Data for the task –
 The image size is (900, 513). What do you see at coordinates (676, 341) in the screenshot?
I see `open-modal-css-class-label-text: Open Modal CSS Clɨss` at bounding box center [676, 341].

--

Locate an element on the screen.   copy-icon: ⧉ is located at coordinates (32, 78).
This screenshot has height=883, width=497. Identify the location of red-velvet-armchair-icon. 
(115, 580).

* * *

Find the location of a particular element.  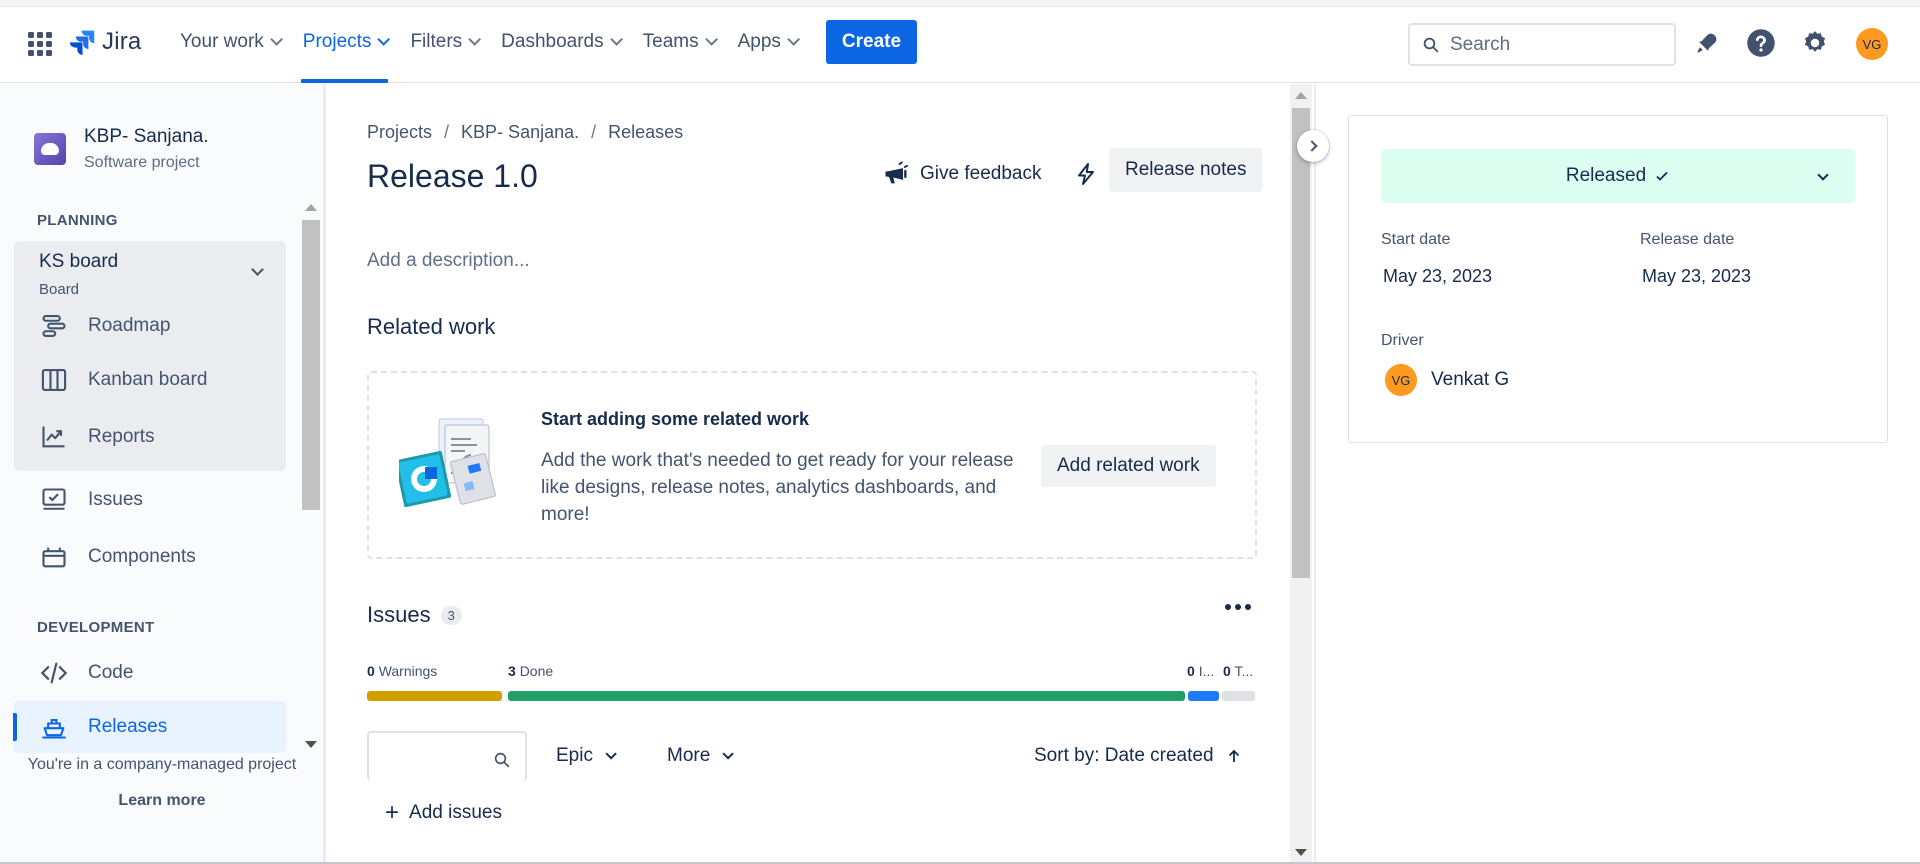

What to do –
Turn the rows starting at the line that contains "The image size" and ending at the line that contains "center [676, 341]." into a numbered list, leaving out any blank lines.

Solved exercise –
1.  The image size is (900, 513). What do you see at coordinates (676, 341) in the screenshot?
2. I see `open-modal-css-class-label-text: Open Modal CSS Clɨss` at bounding box center [676, 341].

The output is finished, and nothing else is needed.